Cabe aqui outra observação sobre as “mancadas” ligadas ao impeachment. Rebatendo a alegação de que o impeachment seria um golpe, alguns, especialmente personalidades da área jurídica, argumentam em sentido contrário, lembrando que o impeachment está previsto na Constituição, mas esquecendo-se de que a própria Constituição estabelece condições precisas para sua aplicação. Com efeito, os artigos 85 e 86 da Constituição estabelecem a possibilidade de cassação do mandato do presidente da República, mas, precisamente pela gravidade de uma decisão como essa, a Constituição estabelece, expressa e claramente, as circunstâncias em que isso pode ocorrer, exigindo, como condição necessária, que o presidente tenha praticado ato que configure um crime de responsabilidade. Ora, o que tem acontecido até agora é que nenhum dos proponentes ou defensores do impeachment indicou um fundamento jurídico válido para aplicação desses preceitos constitucionais. E não existindo fundamento jurídico-constitucional o impeachment seria efetivamente um golpe contra o sistema político-jurídico democrático consagrado na Constituição feita pelo povo em 1988. Assim, pois, dizendo que o impeachment não seria um golpe simplesmente porque está previsto na Constituição os que assim procedem cometem também uma “mancada”, pois ignoram ou esquecem as exigências constitucionais para sua aplicação legítima e democrática.

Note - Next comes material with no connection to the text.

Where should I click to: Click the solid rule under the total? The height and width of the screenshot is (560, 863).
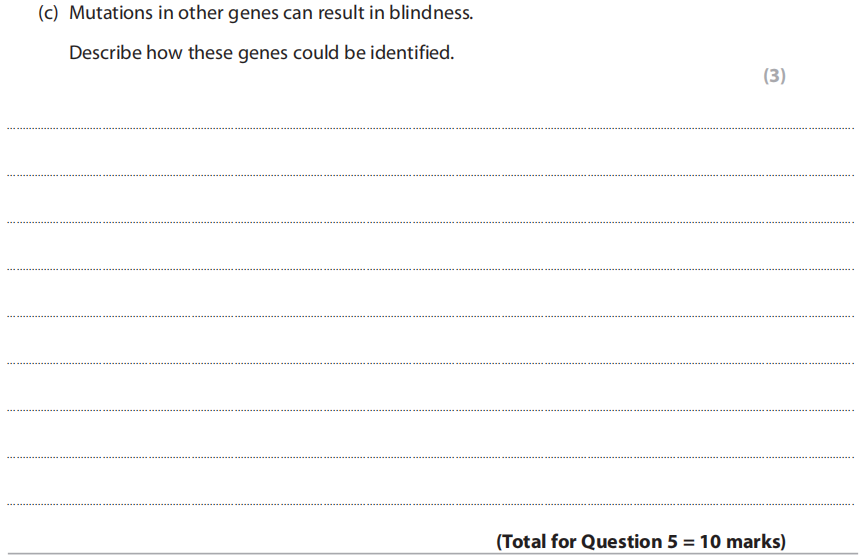point(430,554)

Por todos esses motivos, é necessário, e de interesse público, que as manifestações contrárias ao governo não sejam manifestações contrárias à ordem constitucional. O povo tem o direito de se manifestar livremente e de expressar seu descontentamento com o governo no seu todo ou em relação a pontos determinados, mas isso deve ser externado por via pacífica e institucional, respeitando os que têm opinião divergente e propondo objetivamente nova orientação e novas medidas, que poderão ser aplicadas já neste governo ou no que, democraticamente, for eleito para o mandato seguinte.